What this task involves: Copy out the data below, swapping every "computer-use agent" for "desktop assistant" and leaving everything else unchanged.

Records shown:
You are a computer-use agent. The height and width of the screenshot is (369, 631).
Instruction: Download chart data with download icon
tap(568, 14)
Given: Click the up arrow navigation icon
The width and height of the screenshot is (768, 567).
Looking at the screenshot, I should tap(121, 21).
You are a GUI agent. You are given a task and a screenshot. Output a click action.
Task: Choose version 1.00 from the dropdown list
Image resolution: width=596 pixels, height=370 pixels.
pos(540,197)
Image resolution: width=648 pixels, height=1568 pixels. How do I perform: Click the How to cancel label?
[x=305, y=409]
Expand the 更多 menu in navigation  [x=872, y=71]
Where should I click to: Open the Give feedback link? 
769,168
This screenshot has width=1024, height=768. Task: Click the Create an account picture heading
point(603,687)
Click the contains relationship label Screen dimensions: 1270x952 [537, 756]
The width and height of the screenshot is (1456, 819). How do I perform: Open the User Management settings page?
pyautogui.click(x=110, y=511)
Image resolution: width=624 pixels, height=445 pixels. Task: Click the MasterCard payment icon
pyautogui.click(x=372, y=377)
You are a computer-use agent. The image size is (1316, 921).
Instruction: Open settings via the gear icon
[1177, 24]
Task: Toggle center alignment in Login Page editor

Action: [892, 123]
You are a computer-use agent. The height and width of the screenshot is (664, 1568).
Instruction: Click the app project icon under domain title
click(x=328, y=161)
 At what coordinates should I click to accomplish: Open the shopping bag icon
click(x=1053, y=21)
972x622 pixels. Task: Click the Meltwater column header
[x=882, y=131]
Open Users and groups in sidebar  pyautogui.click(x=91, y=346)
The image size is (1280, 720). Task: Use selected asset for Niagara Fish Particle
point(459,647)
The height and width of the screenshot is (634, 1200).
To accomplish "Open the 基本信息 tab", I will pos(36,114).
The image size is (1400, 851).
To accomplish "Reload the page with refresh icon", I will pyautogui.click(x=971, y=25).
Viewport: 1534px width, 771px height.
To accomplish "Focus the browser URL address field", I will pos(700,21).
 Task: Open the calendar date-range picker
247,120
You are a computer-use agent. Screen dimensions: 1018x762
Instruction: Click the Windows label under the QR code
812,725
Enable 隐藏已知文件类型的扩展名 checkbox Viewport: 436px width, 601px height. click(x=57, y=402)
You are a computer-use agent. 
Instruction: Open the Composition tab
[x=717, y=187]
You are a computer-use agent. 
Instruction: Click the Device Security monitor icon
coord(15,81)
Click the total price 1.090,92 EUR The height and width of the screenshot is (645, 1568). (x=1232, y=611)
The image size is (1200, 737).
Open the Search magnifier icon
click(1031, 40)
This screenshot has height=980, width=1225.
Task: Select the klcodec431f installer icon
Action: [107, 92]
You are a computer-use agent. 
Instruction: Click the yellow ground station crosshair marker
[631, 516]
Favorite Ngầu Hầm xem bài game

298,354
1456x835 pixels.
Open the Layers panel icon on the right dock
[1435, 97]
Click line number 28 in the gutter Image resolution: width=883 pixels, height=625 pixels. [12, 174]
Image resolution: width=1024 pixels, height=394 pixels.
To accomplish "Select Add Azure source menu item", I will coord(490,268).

Reply to the exercise:
You are a desktop assistant. The height and width of the screenshot is (369, 631).
Instruction: Download chart data with download icon
tap(568, 14)
Given: Click the up arrow navigation icon
The width and height of the screenshot is (768, 567).
Looking at the screenshot, I should tap(121, 21).
You are a GUI agent. You are given a task and a screenshot. Output a click action.
Task: Choose version 1.00 from the dropdown list
Image resolution: width=596 pixels, height=370 pixels.
pos(540,197)
Image resolution: width=648 pixels, height=1568 pixels. How do I perform: Click the How to cancel label?
[x=305, y=409]
Expand the 更多 menu in navigation  [x=872, y=71]
Where should I click to: Open the Give feedback link? 
769,168
This screenshot has width=1024, height=768. Task: Click the Create an account picture heading
point(603,687)
Click the contains relationship label Screen dimensions: 1270x952 [537, 756]
The width and height of the screenshot is (1456, 819). How do I perform: Open the User Management settings page?
pyautogui.click(x=110, y=511)
Image resolution: width=624 pixels, height=445 pixels. Task: Click the MasterCard payment icon
pyautogui.click(x=372, y=377)
You are a desktop assistant. The image size is (1316, 921).
Instruction: Open settings via the gear icon
[1177, 24]
Task: Toggle center alignment in Login Page editor

Action: [892, 123]
You are a desktop assistant. The height and width of the screenshot is (664, 1568).
Instruction: Click the app project icon under domain title
click(x=328, y=161)
 At what coordinates should I click to accomplish: Open the shopping bag icon
click(x=1053, y=21)
972x622 pixels. Task: Click the Meltwater column header
[x=882, y=131]
Open Users and groups in sidebar  pyautogui.click(x=91, y=346)
The image size is (1280, 720). Task: Use selected asset for Niagara Fish Particle
point(459,647)
The height and width of the screenshot is (634, 1200).
To accomplish "Open the 基本信息 tab", I will pos(36,114).
The image size is (1400, 851).
To accomplish "Reload the page with refresh icon", I will pyautogui.click(x=971, y=25).
Viewport: 1534px width, 771px height.
To accomplish "Focus the browser URL address field", I will pos(700,21).
 Task: Open the calendar date-range picker
247,120
You are a desktop assistant. Screen dimensions: 1018x762
Instruction: Click the Windows label under the QR code
812,725
Enable 隐藏已知文件类型的扩展名 checkbox Viewport: 436px width, 601px height. click(x=57, y=402)
You are a desktop assistant. 
Instruction: Open the Composition tab
[x=717, y=187]
You are a desktop assistant. 
Instruction: Click the Device Security monitor icon
coord(15,81)
Click the total price 1.090,92 EUR The height and width of the screenshot is (645, 1568). (x=1232, y=611)
The image size is (1200, 737).
Open the Search magnifier icon
click(1031, 40)
This screenshot has height=980, width=1225.
Task: Select the klcodec431f installer icon
Action: [107, 92]
You are a desktop assistant. 
Instruction: Click the yellow ground station crosshair marker
[631, 516]
Favorite Ngầu Hầm xem bài game

298,354
1456x835 pixels.
Open the Layers panel icon on the right dock
[1435, 97]
Click line number 28 in the gutter Image resolution: width=883 pixels, height=625 pixels. [12, 174]
Image resolution: width=1024 pixels, height=394 pixels.
To accomplish "Select Add Azure source menu item", I will coord(490,268).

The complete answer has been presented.